- Problem to work on
When you answer, restate the entries below without altering anything.

Extracted data entries
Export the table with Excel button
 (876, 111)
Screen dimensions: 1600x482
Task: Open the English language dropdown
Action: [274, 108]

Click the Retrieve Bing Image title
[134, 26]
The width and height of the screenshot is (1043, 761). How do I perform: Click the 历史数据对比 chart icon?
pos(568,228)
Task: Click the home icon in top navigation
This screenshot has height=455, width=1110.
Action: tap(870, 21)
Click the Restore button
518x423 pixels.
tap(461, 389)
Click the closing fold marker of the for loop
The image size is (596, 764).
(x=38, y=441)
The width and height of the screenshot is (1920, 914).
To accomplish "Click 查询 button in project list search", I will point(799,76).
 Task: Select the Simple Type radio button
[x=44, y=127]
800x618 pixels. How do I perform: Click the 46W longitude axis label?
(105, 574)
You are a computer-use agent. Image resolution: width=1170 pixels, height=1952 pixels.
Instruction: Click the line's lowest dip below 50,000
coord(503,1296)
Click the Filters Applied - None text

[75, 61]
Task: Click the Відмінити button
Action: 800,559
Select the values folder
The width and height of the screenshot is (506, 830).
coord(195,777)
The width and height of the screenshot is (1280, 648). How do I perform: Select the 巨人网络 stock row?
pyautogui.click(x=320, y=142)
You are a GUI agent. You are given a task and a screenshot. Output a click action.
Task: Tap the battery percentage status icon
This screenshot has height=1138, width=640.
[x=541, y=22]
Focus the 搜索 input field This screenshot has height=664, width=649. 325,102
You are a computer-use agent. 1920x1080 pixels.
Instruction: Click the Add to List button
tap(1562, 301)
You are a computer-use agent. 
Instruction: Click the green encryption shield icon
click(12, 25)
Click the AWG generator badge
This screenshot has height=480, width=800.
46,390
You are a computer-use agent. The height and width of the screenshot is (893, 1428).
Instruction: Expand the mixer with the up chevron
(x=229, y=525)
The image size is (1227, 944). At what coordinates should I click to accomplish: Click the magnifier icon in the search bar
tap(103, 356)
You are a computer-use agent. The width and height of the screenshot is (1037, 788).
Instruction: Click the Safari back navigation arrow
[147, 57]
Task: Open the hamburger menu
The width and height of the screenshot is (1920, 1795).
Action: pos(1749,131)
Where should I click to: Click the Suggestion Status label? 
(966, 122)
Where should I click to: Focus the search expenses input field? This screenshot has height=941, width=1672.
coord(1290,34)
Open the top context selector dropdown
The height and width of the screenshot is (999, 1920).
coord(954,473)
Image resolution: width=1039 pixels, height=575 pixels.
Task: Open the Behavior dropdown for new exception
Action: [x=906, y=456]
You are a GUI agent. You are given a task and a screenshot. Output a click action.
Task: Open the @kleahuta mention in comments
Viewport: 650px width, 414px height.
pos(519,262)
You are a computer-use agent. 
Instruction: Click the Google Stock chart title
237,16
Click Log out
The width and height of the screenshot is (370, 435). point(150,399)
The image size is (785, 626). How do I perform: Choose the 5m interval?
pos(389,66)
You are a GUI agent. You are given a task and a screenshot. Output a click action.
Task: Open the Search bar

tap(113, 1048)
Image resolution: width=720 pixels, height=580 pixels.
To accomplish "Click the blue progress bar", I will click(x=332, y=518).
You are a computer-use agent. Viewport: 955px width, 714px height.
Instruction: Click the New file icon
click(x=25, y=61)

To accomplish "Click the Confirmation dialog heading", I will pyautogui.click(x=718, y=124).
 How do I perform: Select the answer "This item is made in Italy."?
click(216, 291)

- Task solution
Export the table with Excel button
 (876, 111)
Screen dimensions: 1600x482
Task: Open the English language dropdown
Action: [274, 108]

Click the Retrieve Bing Image title
[134, 26]
The width and height of the screenshot is (1043, 761). How do I perform: Click the 历史数据对比 chart icon?
pos(568,228)
Task: Click the home icon in top navigation
This screenshot has height=455, width=1110.
Action: tap(870, 21)
Click the Restore button
518x423 pixels.
tap(461, 389)
Click the closing fold marker of the for loop
The image size is (596, 764).
(x=38, y=441)
The width and height of the screenshot is (1920, 914).
To accomplish "Click 查询 button in project list search", I will point(799,76).
 Task: Select the Simple Type radio button
[x=44, y=127]
800x618 pixels. How do I perform: Click the 46W longitude axis label?
(105, 574)
You are a computer-use agent. Image resolution: width=1170 pixels, height=1952 pixels.
Instruction: Click the line's lowest dip below 50,000
coord(503,1296)
Click the Filters Applied - None text

[75, 61]
Task: Click the Відмінити button
Action: 800,559
Select the values folder
The width and height of the screenshot is (506, 830).
coord(195,777)
The width and height of the screenshot is (1280, 648). How do I perform: Select the 巨人网络 stock row?
pyautogui.click(x=320, y=142)
You are a GUI agent. You are given a task and a screenshot. Output a click action.
Task: Tap the battery percentage status icon
This screenshot has height=1138, width=640.
[x=541, y=22]
Focus the 搜索 input field This screenshot has height=664, width=649. 325,102
You are a computer-use agent. 1920x1080 pixels.
Instruction: Click the Add to List button
tap(1562, 301)
You are a computer-use agent. 
Instruction: Click the green encryption shield icon
click(12, 25)
Click the AWG generator badge
This screenshot has height=480, width=800.
46,390
You are a computer-use agent. The height and width of the screenshot is (893, 1428).
Instruction: Expand the mixer with the up chevron
(x=229, y=525)
The image size is (1227, 944). At what coordinates should I click to accomplish: Click the magnifier icon in the search bar
tap(103, 356)
You are a computer-use agent. The width and height of the screenshot is (1037, 788).
Instruction: Click the Safari back navigation arrow
[147, 57]
Task: Open the hamburger menu
The width and height of the screenshot is (1920, 1795).
Action: pos(1749,131)
Where should I click to: Click the Suggestion Status label? 
(966, 122)
Where should I click to: Focus the search expenses input field? This screenshot has height=941, width=1672.
coord(1290,34)
Open the top context selector dropdown
The height and width of the screenshot is (999, 1920).
coord(954,473)
Image resolution: width=1039 pixels, height=575 pixels.
Task: Open the Behavior dropdown for new exception
Action: [x=906, y=456]
You are a GUI agent. You are given a task and a screenshot. Output a click action.
Task: Open the @kleahuta mention in comments
Viewport: 650px width, 414px height.
pos(519,262)
You are a computer-use agent. 
Instruction: Click the Google Stock chart title
237,16
Click Log out
The width and height of the screenshot is (370, 435). point(150,399)
The image size is (785, 626). How do I perform: Choose the 5m interval?
pos(389,66)
You are a GUI agent. You are given a task and a screenshot. Output a click action.
Task: Open the Search bar

tap(113, 1048)
Image resolution: width=720 pixels, height=580 pixels.
To accomplish "Click the blue progress bar", I will click(x=332, y=518).
You are a computer-use agent. Viewport: 955px width, 714px height.
Instruction: Click the New file icon
click(x=25, y=61)

To accomplish "Click the Confirmation dialog heading", I will pyautogui.click(x=718, y=124).
 How do I perform: Select the answer "This item is made in Italy."?
click(216, 291)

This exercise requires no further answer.